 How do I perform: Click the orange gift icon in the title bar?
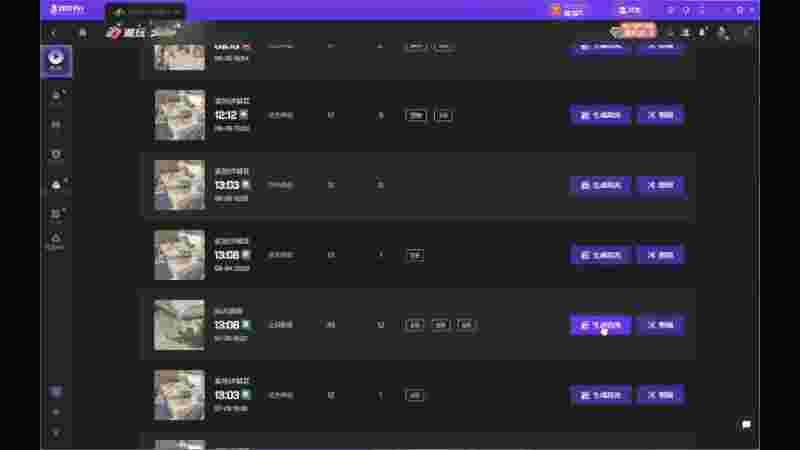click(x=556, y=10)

__________________________________________________

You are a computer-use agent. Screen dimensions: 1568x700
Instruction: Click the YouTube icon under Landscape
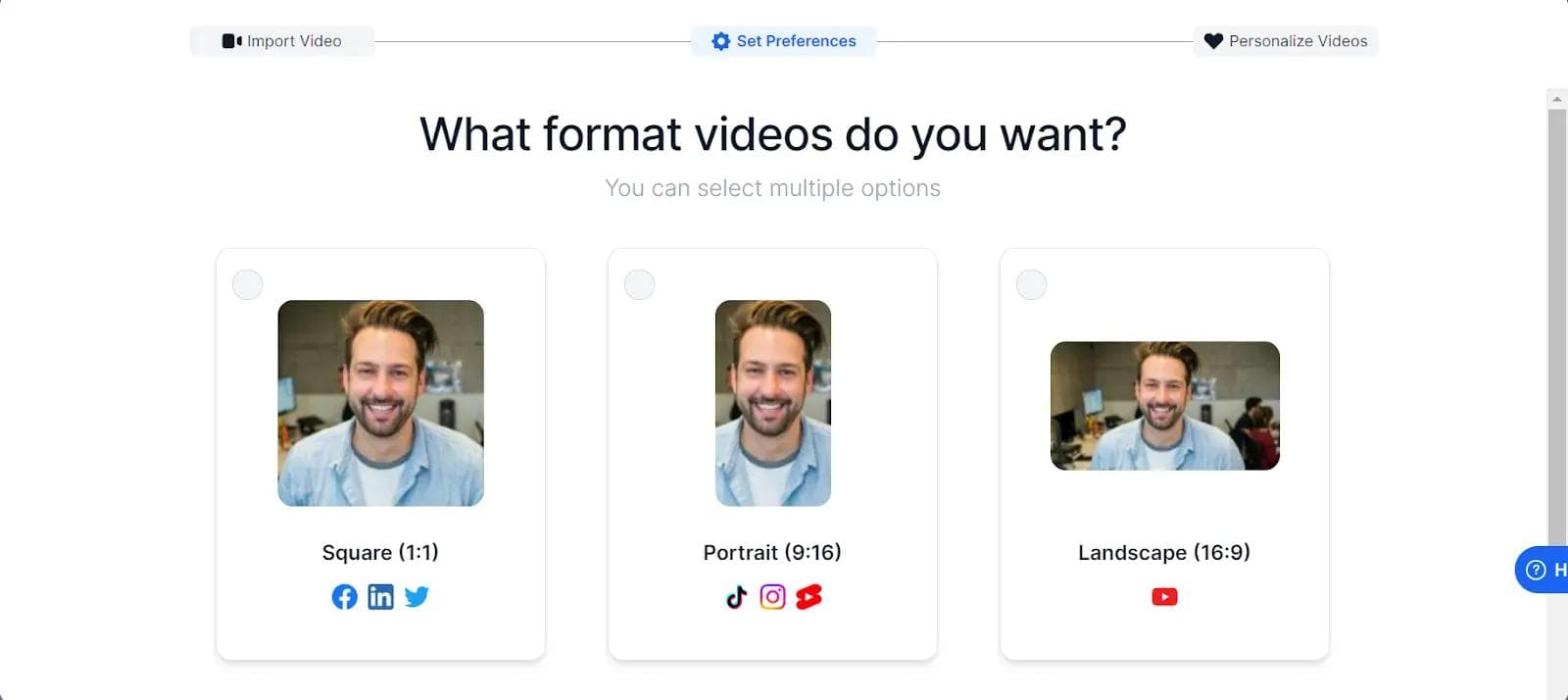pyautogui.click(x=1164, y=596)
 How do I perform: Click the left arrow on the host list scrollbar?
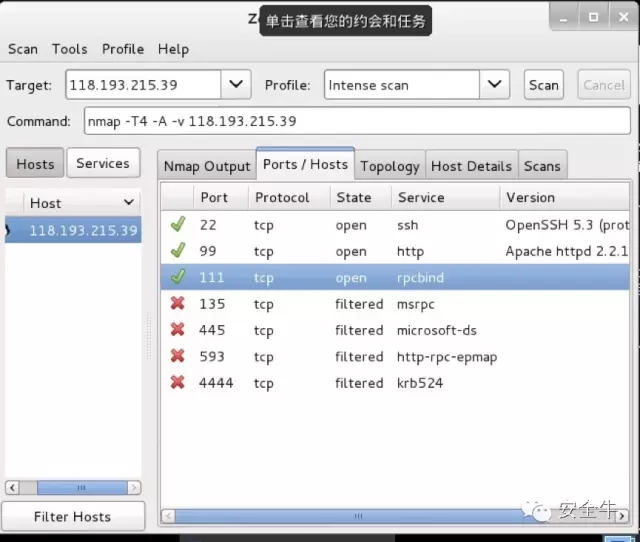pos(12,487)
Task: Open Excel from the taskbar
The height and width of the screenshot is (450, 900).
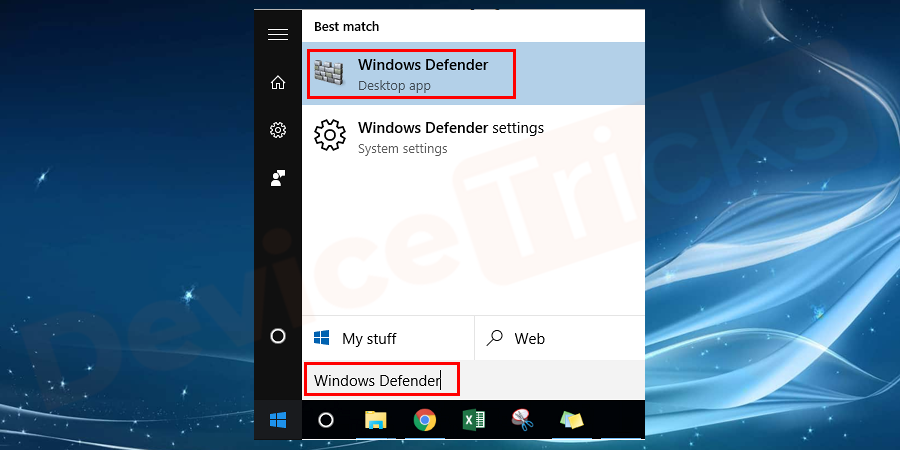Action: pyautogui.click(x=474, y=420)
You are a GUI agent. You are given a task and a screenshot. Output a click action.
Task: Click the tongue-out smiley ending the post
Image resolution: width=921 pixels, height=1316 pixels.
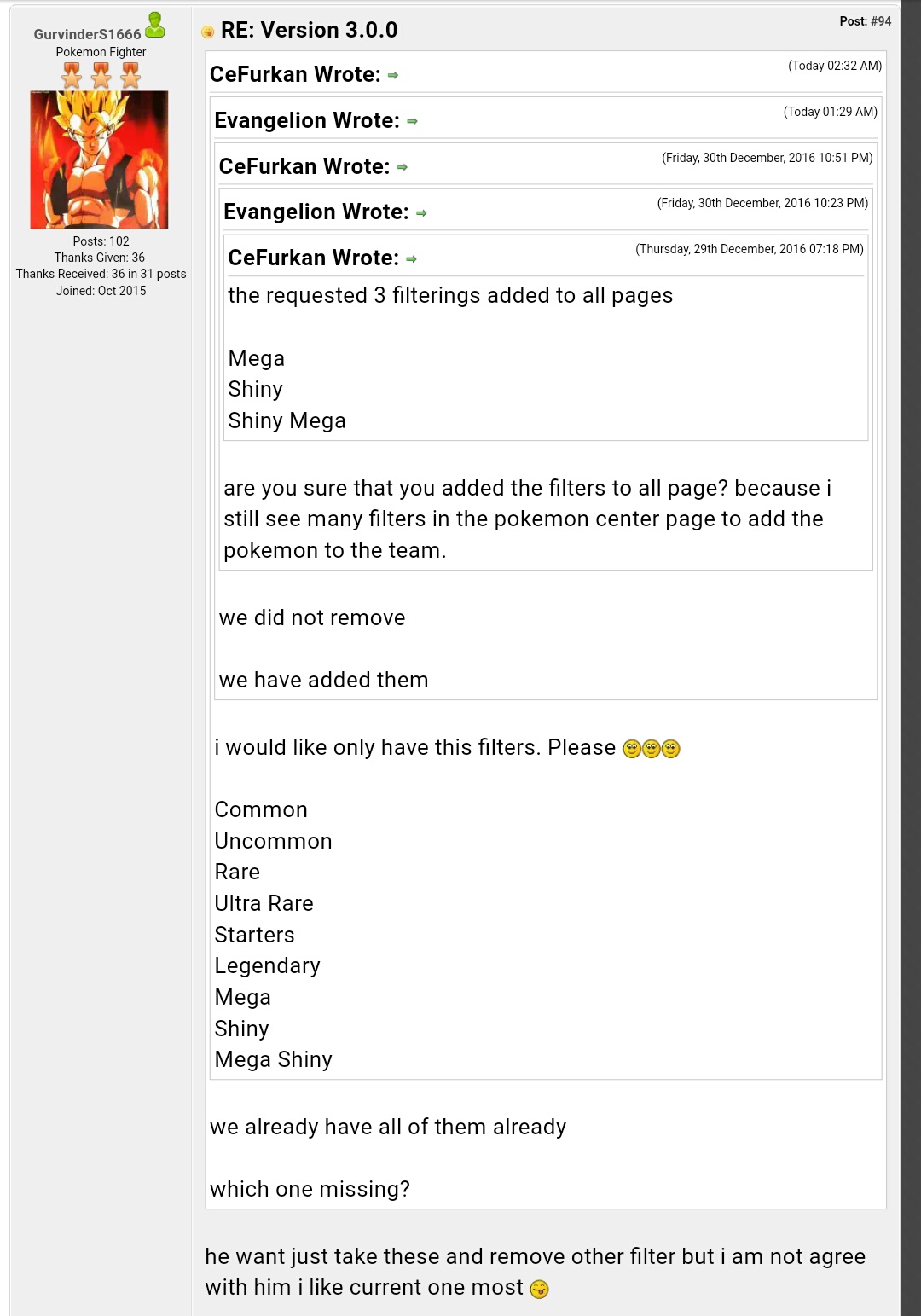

__________________________________________________

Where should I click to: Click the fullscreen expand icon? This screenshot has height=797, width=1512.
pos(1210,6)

__________________________________________________

What is expected:
Above are the lines; repeat exactly the ones from the line containing "You are a GUI" down to the line containing "Image resolution: width=921", both inclusive.

Task response:
You are a GUI agent. You are given a task and a screenshot. Output a click action.
Task: Click the tongue-out smiley ending the post
Image resolution: width=921 pixels, height=1316 pixels.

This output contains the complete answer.